RECORD SET Block Start
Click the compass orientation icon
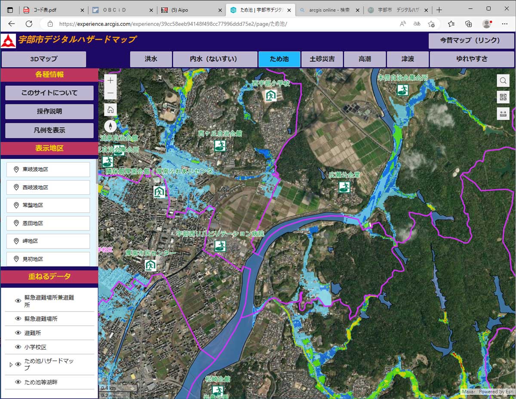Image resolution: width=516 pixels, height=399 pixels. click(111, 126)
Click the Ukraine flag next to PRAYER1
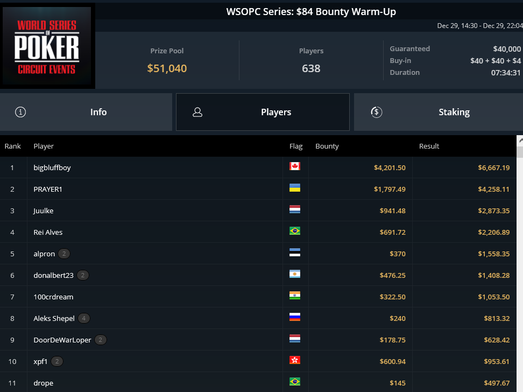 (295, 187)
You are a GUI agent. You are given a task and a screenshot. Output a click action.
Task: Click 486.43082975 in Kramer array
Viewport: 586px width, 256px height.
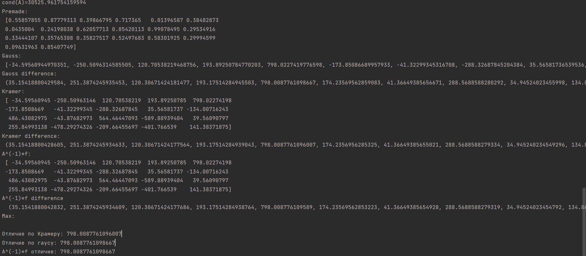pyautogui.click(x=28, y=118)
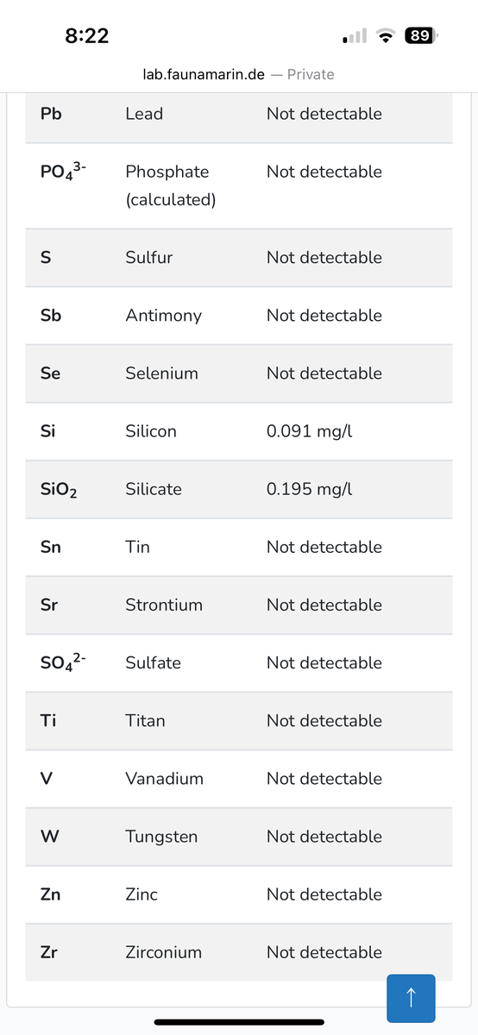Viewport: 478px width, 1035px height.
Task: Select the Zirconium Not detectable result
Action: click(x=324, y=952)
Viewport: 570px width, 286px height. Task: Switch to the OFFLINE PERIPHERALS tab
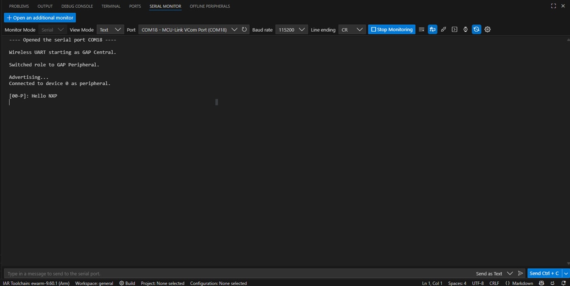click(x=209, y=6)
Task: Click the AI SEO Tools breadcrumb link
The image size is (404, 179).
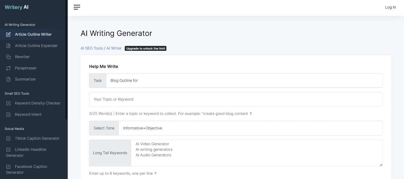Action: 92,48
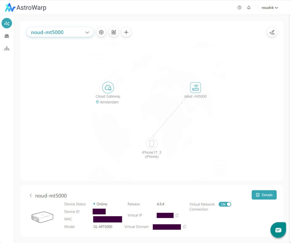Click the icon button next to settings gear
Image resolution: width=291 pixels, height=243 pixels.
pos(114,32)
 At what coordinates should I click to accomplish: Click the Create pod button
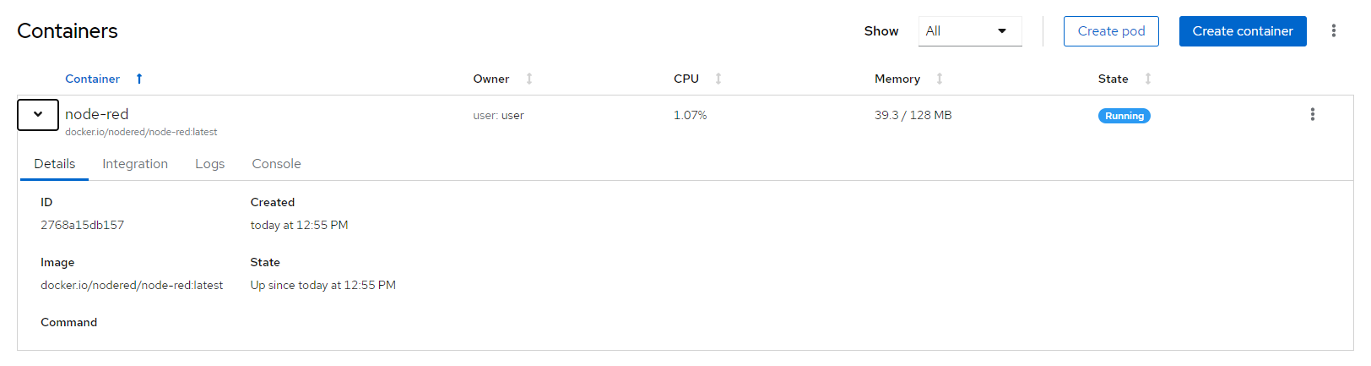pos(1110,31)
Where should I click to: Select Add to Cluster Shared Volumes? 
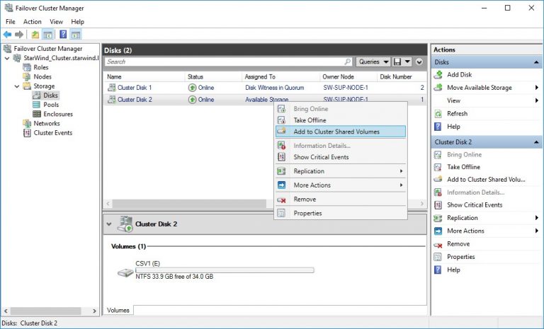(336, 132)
RECORD SET Block End
RECORD SET Block Start
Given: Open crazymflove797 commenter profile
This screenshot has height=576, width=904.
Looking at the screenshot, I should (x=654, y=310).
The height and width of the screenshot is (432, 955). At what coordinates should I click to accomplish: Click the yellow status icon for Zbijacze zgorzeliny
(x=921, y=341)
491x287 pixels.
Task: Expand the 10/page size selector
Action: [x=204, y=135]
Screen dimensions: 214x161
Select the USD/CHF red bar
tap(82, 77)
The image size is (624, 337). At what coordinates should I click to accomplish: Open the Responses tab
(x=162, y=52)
RECORD SET Block End
RECORD SET Block Start
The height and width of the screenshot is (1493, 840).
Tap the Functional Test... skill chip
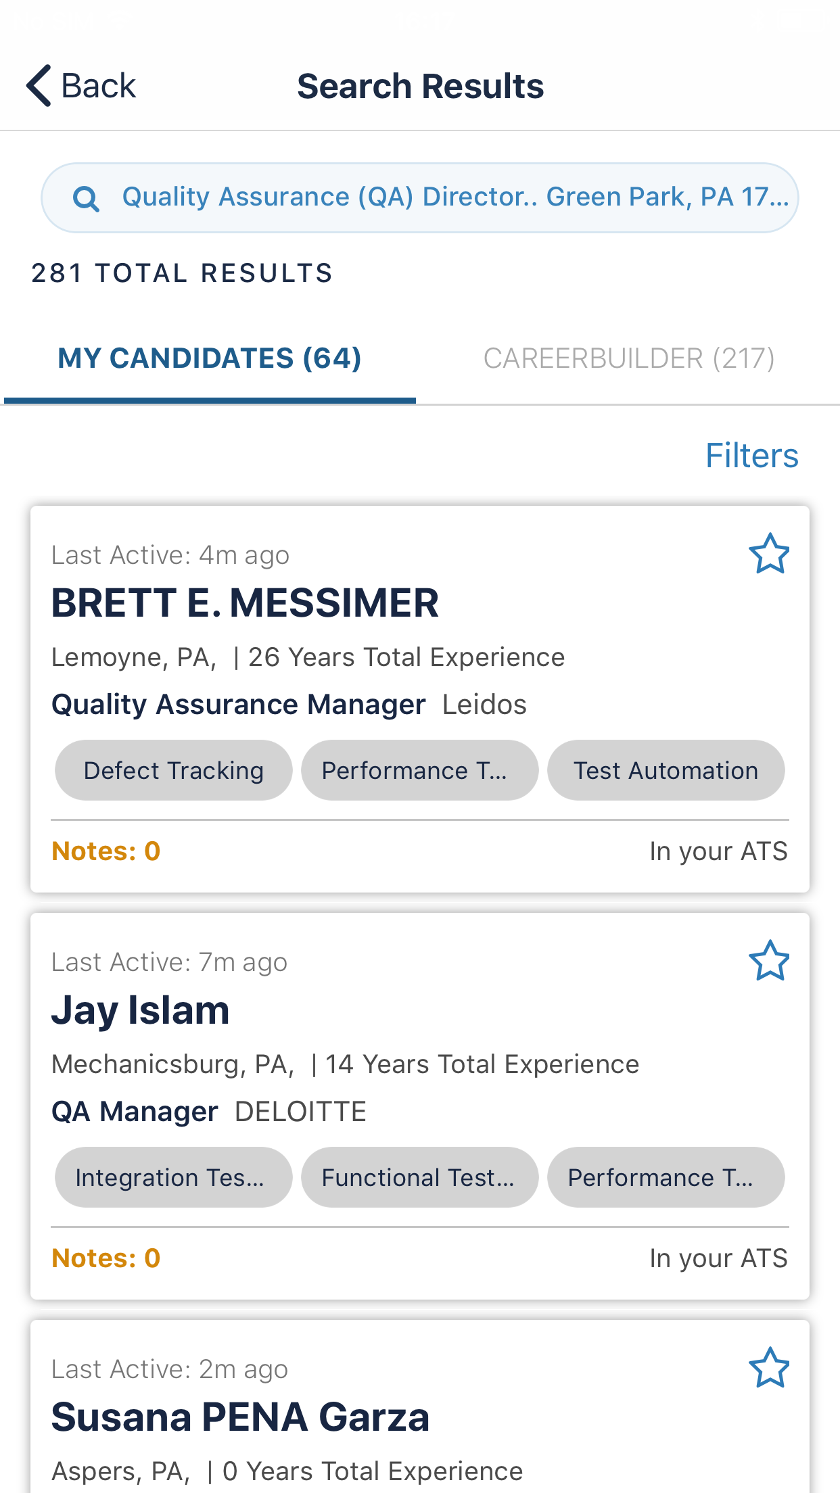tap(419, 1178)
RECORD SET Block End
An exact copy is needed of the entries above, starting at the line that holds "Click the compass orientation icon" and stopping at the line that holds "Task: Click 486.43082975 in Kramer array", both kept; pictures stay out.

**TASK ANSWER**
Click the compass orientation icon
Image resolution: width=516 pixels, height=399 pixels. click(111, 126)
Click the Ukraine flag next to PRAYER1
 (295, 187)
You are a GUI agent. You are given a task and a screenshot. Output a click action.
Task: Click 486.43082975 in Kramer array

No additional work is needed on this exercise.